Against this background, it is unsurprising that the broad monetary policy strategies in the United States and the euro area converged as well. On July 8, the ECB published the culmination of the strategy review that began in early 2020, the first since 2003. The implementation of the new strategy comes nearly one year after the Fed revised its longer-run goals in August 2020 (see our earlier posts here and here).

If past is prologue, observers will exaggerate the differences. Perhaps most obvious, unlike the Fed, the ECB’s strategic update did not introduce an averaging framework in which they would “make up” for past errors. Nevertheless, we suspect that it will be difficult to distinguish most Fed and ECB policy actions based on the modest differences in their strategic frameworks. For the most part, both revised strategies codify existing practice, as they permit extensive discretion in how they employ their growing set of policy tools. And, going forward, both central banks likely will continue to face strong forces promoting convergence: these include a combination of common policy objectives, long-term global trends, and shared analytical methods.

In our view, the key drivers of policy differences between the two central banks will remain the distinctive financial and fiscal systems in which they operate: unlike the ECB, the Fed conducts its operations mostly in “safe” assets that trade in a deep, liquid, and integrated financial market. And, when it comes to countering deflationary threats, the Fed needs to coordinate its action with just one powerful fiscal agent—the U.S. Treasury—rather than the governments of 19 member states.

**Material shown**

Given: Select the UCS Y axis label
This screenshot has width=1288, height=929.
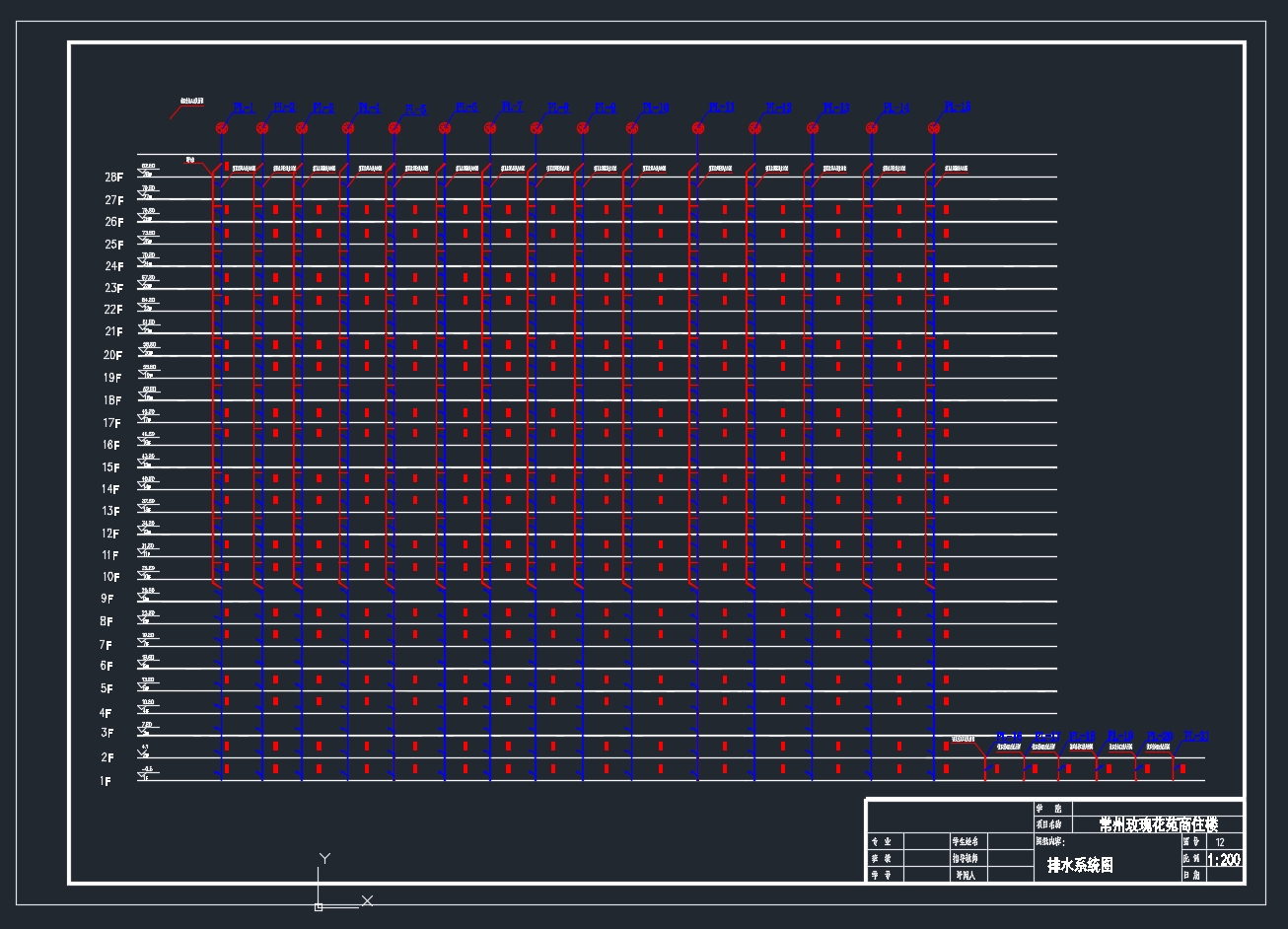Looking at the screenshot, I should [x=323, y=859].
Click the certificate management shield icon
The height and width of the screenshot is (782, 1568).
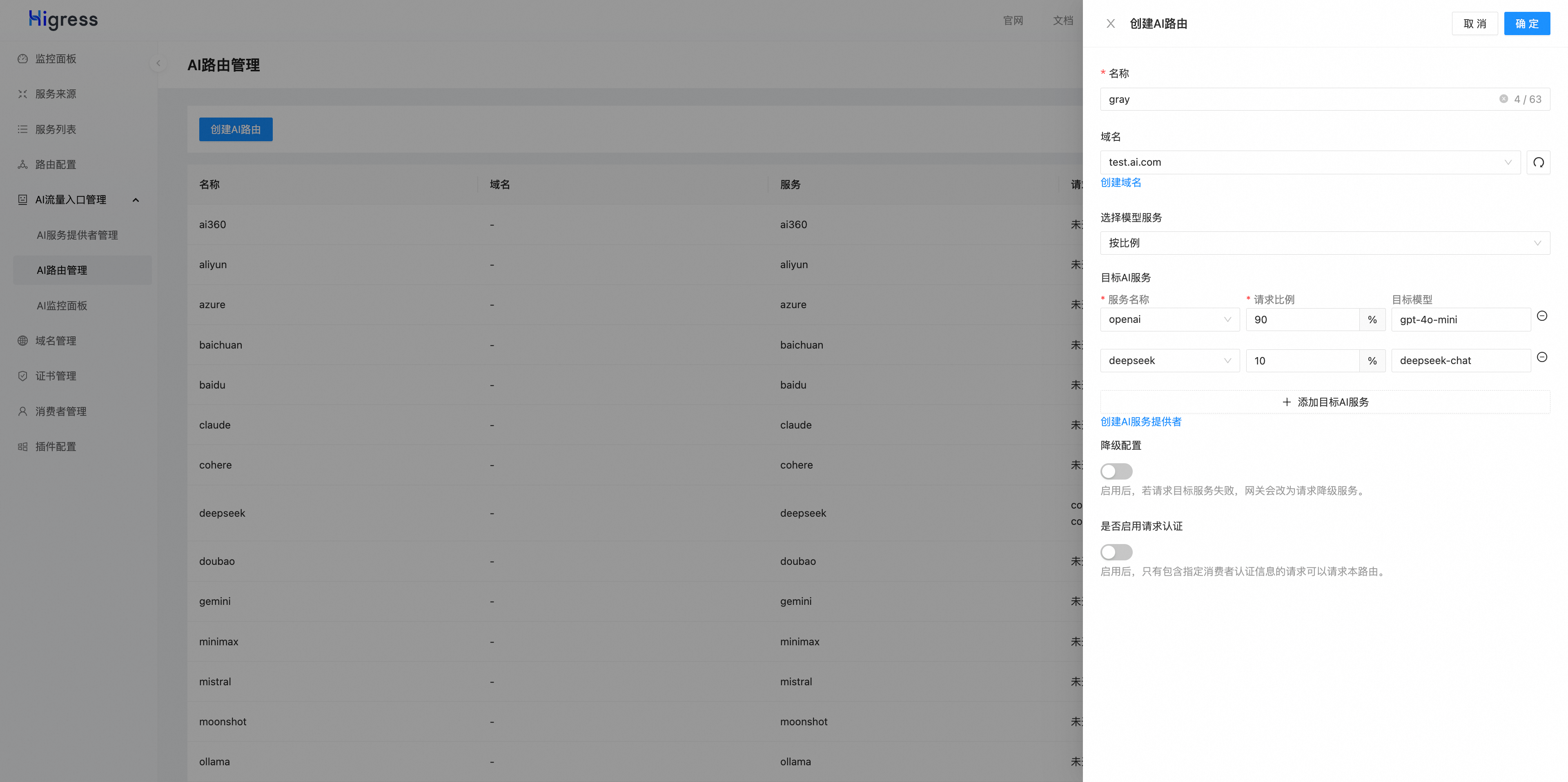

**Instructions**
1) According to the passage on Fed and ECB strategy, when did the Fed revise its longer-run goals?
2) Write the next paragraph of the passage on Fed and ECB strategy, picking up after its final sentence.
The listing has nothing to do with the passage on Fed and ECB strategy.

**Responses to the exercise**
1) In August 2020.

2)
In this post, we summarize the motivations for the ECB’s new strategy and describe three notable changes: target 2% inflation, symmetrically and unambiguously; integrate climate change into the framework; and outline a plan to introduce owner-occupied housing into the price index they target (the euro area harmonised index of consumer prices). While the new strategy can help the ECB achieve its price stability mandate, in our view the overall impact of the revisions is likely to be modest.

Starting with the strategic motivations, the most important are the same as the ones that drove the Fed’s review: the long-term declines in both inflation and real interest rates that lowered equilibrium nominal interest rates and prompted long episodes of policy rates at or below zero.

Indeed, as the chart below highlights, the ECB has kept its deposit rate (black line, equivalent to the Fed’s interest rate on reserve balances) below zero since mid-2014. Moreover, it last raised this rate a decade ago in 2011. Faced with extended periods with the policy rate at or below zero, the central bank needs additional tools (including forward guidance and balance sheet measures) to achieve its stabilization objectives. It also probably needs cooperation from other policymakers—including fiscal and regulatory authorities.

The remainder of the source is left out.